Estimated read time: 3-4 minutes
This archived news story is available only for your personal, non-commercial use. Information in the story may be outdated or superseded by additional information. Reading or replaying the story in its archived form does not constitute a republication of the story.
PROVO -- A Provo man's love of cars is going on display. He is re-opening his own museum, and he built every one of the cars by himself.
As you step into the museum, you will find a three-wheel car, a five-wheel car and a six-wheel car that is bullet-proof. Really, what you are seeing is the creativity of a man whose life work has always been about the automobile.
Jerry Woodward loves cars and he's spent his lifetime making them, beginning in 1944 when he was just 15 years old. He said that his father taught him everything he knew then, and he built a car from the ground up.
Woodward's talent for designing and building one-of-a-kind cars led him to the top of a national competition in 1963.
"It was the X-2000, but they said as far as they were concerned it was the vehicle of the future, it was so different," Woodward said.
The car makers in Detroit took note and some of Woodward's concepts soon started showing up on the assembly line. Ford tried to hire him, but instead he chose to stay in business with his father.
"At the time my father was in need of a me and we were in business together," Woodward said. "I told them I couldn't do it, I couldn't leave him, he needs me right now. I probably would have made a lot of money."
It's a decision Woodward still doesn't regret. He prefers to put his heart and soul into his cars, because it's what he loves to do. Car enthusiasts recognize his abilities, particularly to be meticulous.
"He's got the patience of Job and the intelligence of Einstein,' said friend Kenn Elliott. "He's a good person too, a very good person."
While his cars haven't made him big money, they have given him a lifetime of memories. Now at 81 years old, Woodward wants to make sure his love of cars and innovation, is shared with future generations.
"I think it will stimulate their ingenuity, and that's what it's all about: For them to learn things when they are young and take advantage of it," Woodward said.
Woodward built the Thunder Rod II from the chassis and body of a 1929 Ford Model A. The car's turbocharged engine earned it a record quarter-mile time in street drag races for five years and garnered the 1957 Most Beautiful Roadster Award at the Grand National Roadster Show in Sacramento, Calif.

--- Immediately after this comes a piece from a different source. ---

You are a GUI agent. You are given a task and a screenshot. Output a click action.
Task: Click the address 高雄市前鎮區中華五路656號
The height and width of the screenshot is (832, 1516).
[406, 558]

The car's dual-headlight design caught the interest of manufacturers and became the standard headlight design on Peterbuilt trucks, Woodward said.

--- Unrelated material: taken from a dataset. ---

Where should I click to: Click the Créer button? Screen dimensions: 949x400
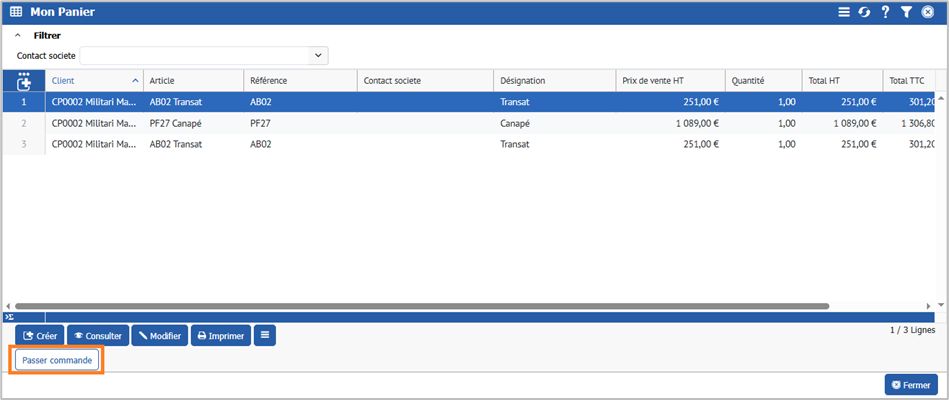coord(38,336)
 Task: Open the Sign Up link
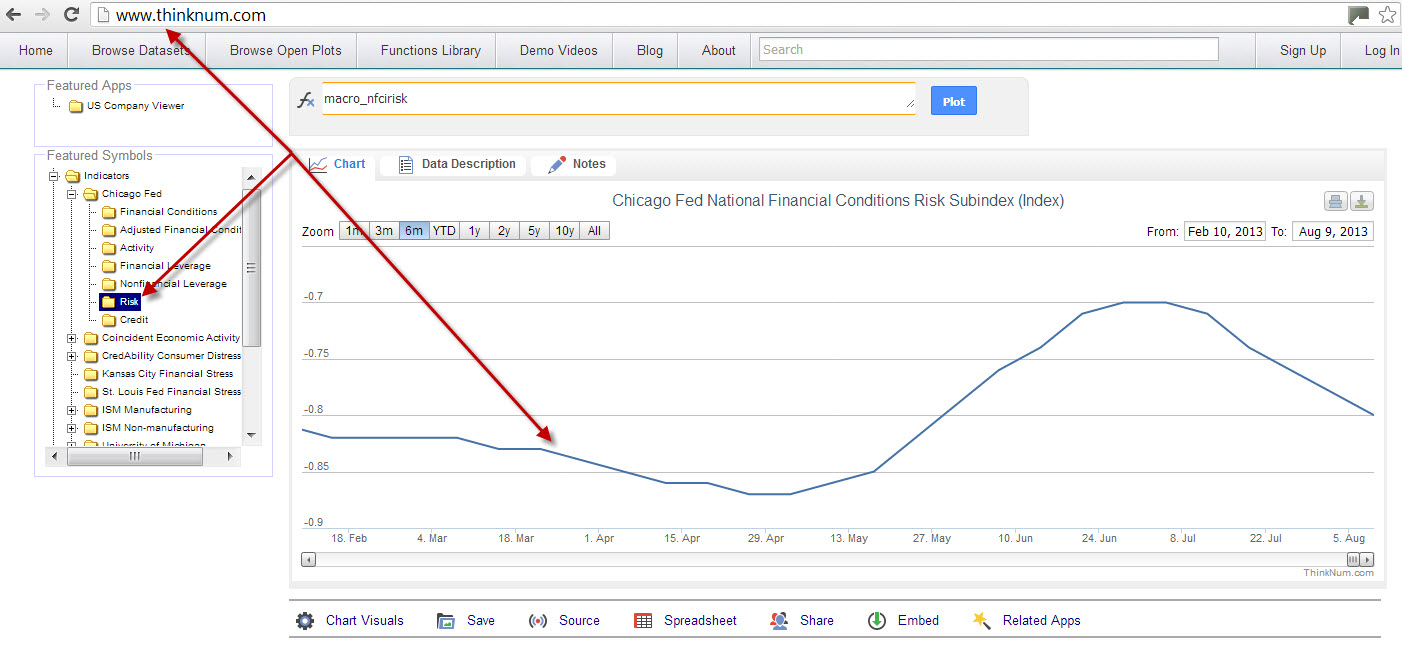pyautogui.click(x=1303, y=50)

Designers also loved the elements of the 1962 Vortex. A three-wheeled car with a sleek, triangular shape, the Vortex has recessed headlights and a full-width tail light. Ford Motor Co. used the same design in its 1965 Thunderbirds and it has since become the industry standard, Woodward said.

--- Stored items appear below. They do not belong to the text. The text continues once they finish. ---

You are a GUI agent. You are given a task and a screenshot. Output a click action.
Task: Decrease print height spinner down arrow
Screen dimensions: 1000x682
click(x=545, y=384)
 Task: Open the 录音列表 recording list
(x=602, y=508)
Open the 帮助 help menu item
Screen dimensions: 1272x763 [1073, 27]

Woodward won a Grand National Car Show award for the design. In all, he's won six such awards for his combination of ingenuity and skill.
Those with an affinity for cars and creativity can take advantage of seeing the museum tomorrow morning. It is located next to Ace and Jerry's Auto-Glass shop, just south of the Covey Arts Center in Provo.
Written with contributions from the Associated Press.